Much of the racism we experience in this 'modern' age -- so far from the overt and institutionalized expressions of our nation's racist and discriminatory past -- isn't overt or obvious; especially to those who haven't been at the receiving end of it all. That reality requires a special kind of vigilance among us which isn't readily understood or identified with by folks who don't see the perniciousness in small, seemingly benign and marginal slights and insults which once were so openly accepted and encouraged against our black population.

In many ways, I see the need to move past the reflexive defensiveness which often deepens the controversies or draws unwanted attention to something which is, perhaps, better left unremarked on. There has been remarkable progress past the old civil rights battles for acceptance and acceptability among our peers which is a product of an enlightened generation determined to put all of that behind us.

Yet, I can't countenance having our discourse go all the way back to the place where folks were comfortable and secure that their slurs and their stereotypical insults wouldn't be met with forceful condemnation by society as a whole, and met by individuals determined to elevate our interactions above these opportunistic appeals to those things we sometimes use to divide or alienate.

There seems to be a revival of that racism and bigotry which is being encouraged by the cynical politics practiced by the present batch of republican candidates. That attitude is certainly trickling down to folks in our communities who are encouraged by these pols to identify their own opposition to this presidency with these racist and bigoted appeals which have root in our nation's tragic past.

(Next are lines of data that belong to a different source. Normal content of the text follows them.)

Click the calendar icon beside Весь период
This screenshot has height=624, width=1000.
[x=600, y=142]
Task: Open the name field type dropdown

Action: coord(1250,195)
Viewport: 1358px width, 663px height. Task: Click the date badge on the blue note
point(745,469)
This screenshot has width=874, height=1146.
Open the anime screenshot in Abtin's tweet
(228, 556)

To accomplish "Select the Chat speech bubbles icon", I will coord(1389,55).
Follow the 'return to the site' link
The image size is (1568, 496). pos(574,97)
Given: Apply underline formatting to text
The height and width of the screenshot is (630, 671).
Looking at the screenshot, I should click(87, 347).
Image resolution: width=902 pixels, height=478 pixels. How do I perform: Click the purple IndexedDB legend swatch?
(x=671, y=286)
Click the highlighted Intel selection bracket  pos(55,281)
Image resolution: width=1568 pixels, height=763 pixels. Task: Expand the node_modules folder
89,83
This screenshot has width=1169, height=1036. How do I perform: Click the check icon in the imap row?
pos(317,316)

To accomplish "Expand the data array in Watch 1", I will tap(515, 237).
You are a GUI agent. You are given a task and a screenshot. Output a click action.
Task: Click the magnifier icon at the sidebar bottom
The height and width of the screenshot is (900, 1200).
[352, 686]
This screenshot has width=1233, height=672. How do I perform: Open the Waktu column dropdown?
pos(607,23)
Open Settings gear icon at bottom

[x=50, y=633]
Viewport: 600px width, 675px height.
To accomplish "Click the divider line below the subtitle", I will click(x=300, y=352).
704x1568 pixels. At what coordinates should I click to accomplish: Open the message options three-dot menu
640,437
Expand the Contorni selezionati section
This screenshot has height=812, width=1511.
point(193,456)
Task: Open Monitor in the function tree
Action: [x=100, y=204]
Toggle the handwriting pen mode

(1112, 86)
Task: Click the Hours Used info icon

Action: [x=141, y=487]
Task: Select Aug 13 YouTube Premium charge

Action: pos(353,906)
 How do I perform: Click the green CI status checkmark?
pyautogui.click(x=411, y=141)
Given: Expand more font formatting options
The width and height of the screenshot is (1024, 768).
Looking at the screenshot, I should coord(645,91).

I'm not convinced, though, that enough folks out here are truly familiar with all of the nonsense which has been resurrected from the past in a cute attempt to replicate the divisive attitudes and expressions which characterized a more confrontational age. It's going to take some education from those of us whose life experiences aren't readily available in a google search; rendering our experiences mostly invisible and mostly unbelievable to a new generation. I hope for understanding. I fear, though, we'll be fighting many of the old battles out in the open again. That may well be for the best, in the long run.

In the time being, though, the sly appeals to the racism and toleration of the resurgence of some of the divisive rhetoric and attitudes of the past is a disturbing and disheartening trend which will require vigilance and a determined response. I hope to do my part to recall our nation's history and to challenge us to advance our better selves.